═══ Materials provided ═══
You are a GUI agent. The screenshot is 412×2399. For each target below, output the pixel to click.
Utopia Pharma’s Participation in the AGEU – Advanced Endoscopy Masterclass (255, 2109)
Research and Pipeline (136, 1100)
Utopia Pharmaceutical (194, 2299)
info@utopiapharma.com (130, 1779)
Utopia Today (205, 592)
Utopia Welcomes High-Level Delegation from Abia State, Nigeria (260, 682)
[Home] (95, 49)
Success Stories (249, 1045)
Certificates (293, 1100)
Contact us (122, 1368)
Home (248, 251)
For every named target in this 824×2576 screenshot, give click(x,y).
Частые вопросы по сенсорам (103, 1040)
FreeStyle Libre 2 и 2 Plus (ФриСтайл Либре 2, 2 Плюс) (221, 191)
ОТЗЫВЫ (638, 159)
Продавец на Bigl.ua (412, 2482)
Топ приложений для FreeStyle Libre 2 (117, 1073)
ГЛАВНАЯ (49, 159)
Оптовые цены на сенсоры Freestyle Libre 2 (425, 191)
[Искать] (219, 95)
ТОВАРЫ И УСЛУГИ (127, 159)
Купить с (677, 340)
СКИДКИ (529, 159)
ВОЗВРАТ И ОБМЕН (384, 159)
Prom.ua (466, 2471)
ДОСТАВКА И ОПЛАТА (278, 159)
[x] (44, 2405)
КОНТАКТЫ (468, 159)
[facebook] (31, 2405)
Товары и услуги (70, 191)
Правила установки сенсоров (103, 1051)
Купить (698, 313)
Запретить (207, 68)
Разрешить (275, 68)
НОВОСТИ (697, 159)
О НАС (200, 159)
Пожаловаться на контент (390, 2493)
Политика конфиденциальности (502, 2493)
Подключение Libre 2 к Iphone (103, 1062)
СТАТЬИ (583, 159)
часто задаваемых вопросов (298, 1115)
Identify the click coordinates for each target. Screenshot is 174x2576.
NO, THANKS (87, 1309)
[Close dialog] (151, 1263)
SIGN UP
═══
Wherever a line in the data above holds the word "each", copy that line.

Solution to this task:
You are a GUI agent. The screenshot is 412×2399. For each target below, output the pixel to click.
Identify the click coordinates for each target. Screenshot is 174x2576.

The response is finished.